» SELECTED PASSAGE:
= = =
I searched out tips for ‘how to’ repair and further indulged my curiosity into the history of garden adornment. While going back into Greek and Roman eras of outdoor statuary that graced the grounds of many, the culture caught on in North America especially after the housing boom of post WW2 when folks wanted to mark their territory within a sea of sameness of the subdivision.
Garden gnomes, peeing cherubs, bathtub Madonnas, lawn jockeys and wishing wells hit the billboards and became the “T-word” for tackiness as the tchotchkes were pumped out en masse made of plastic and resin. When art teacher Don Featherstone was commissioned by a local Massachusetts plastics manufacturer to come up with a form for a pink flamingo in 1957, photos from National Geographic were his inspiration. Then in the 1960s there was the racially sensitive issue around Jocko, the Black lawn jockey that had become a familiar statue everywhere. Turns out that Jocko was never a jockey as depicted, time had misaligned the truth. The icon had evolved from an original statue created to reside in the garden of George Washington. The figure honoured the person of Jocko Graves, a young volunteer in an African American regiment in Washington’s army. Graves faithfully guarded the horses as Washington led his troops across the Delaware River in winter to defeat British troops during the War of Independence. On their return Graves was found frozen to death holding the reigns of the General’s horse. Washington never forgot Graves’ loyalty.
The statues went on to play a vital part in the story of the Underground Railway. As escaping slaves followed the North Star to Canada, a green ribbon was tied to the arm of a Jocko statue as a signal that it was safe. A red ribbon signalled to keep moving. Not all owners of the properties that owned such a statue were aware of the messaging.
= = =
» PROVIDED MATERIAL:
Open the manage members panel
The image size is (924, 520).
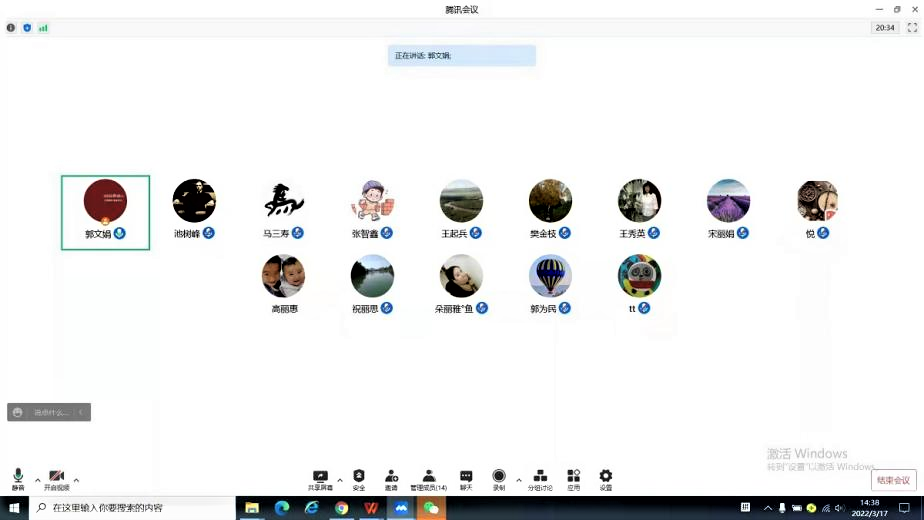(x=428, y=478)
= = =
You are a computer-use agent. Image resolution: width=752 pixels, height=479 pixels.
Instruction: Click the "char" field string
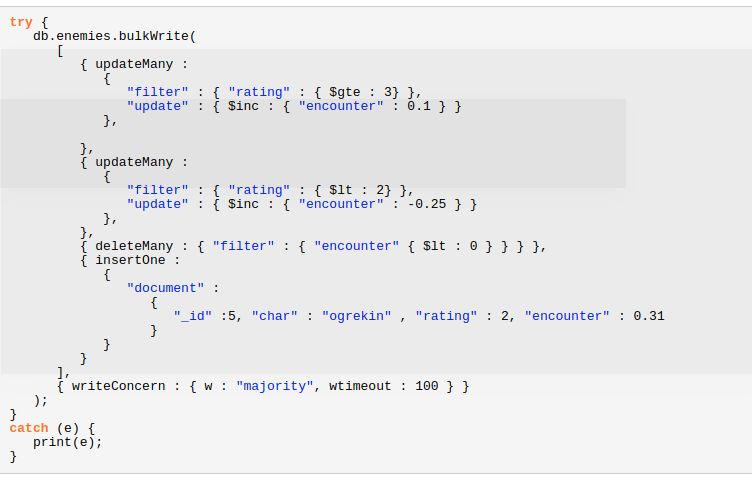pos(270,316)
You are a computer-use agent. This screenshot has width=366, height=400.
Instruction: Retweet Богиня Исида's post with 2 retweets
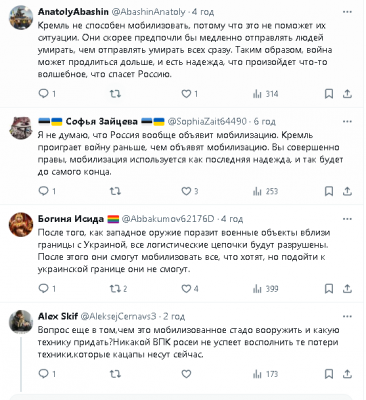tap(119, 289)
= = =
» EXERCISE TASKS:
A. Repeat the part of the garden-ornament passage from "I searched out" to "of the subdivision." word for word.
B. Answer these questions using the garden-ornament passage.
(i) In what year was Don Featherstone commissioned to design a pink flamingo?
(ii) In whose garden was the original statue that the Jocko icon evolved from meant to reside?
(iii) What did a green ribbon tied to the arm of a Jocko statue signal?
C. Write the next part of the garden-ornament passage, picking up after its final sentence.

» RESPONSES FOR EACH TASK:
A.
I searched out tips for ‘how to’ repair and further indulged my curiosity into the history of garden adornment. While going back into Greek and Roman eras of outdoor statuary that graced the grounds of many, the culture caught on in North America especially after the housing boom of post WW2 when folks wanted to mark their territory within a sea of sameness of the subdivision.

B.
(i) 1957
(ii) George Washington's
(iii) That it was safe

C.
As I write this I move in and out of the house careful to wash my hands before returning to the keyboard. A solution to the rehabilitation of my swan was in my midst all along. Here in my studio lay rolls of gypsum cloth recently ordered for sculpting purposes. The cloth is familiar to anyone who has ever sat while a practitioner wrapped a fractured limb, unravelling the cloth and moistening it to activate the concretelike dust from which casts are made.
All writers will admit that forces within drive selfreveal. With gypsum now highlighting my keyboard I honour the fact that swan teachings have led me here, including going with the flow; paying attention to my feminine side of intuition, hunches and gut instinct and, importantly, accepting healing and transformation that is a constant presence in our lives. My concrete swan has announced itself as a teacher.
My hands have been guided to restore grace and dignity to its being. Songs and poetry which awaken the inner child are messages that have travelled through the centuries, all inspired by the grace and strength of the inner self that symbolizes Swan.
The work of wrapping my swan in a plaster cast is beautifully restoring its strength of natural beauty. When our mutual aid is completed it will have transformed into a garden tribute to the lessons of the swan.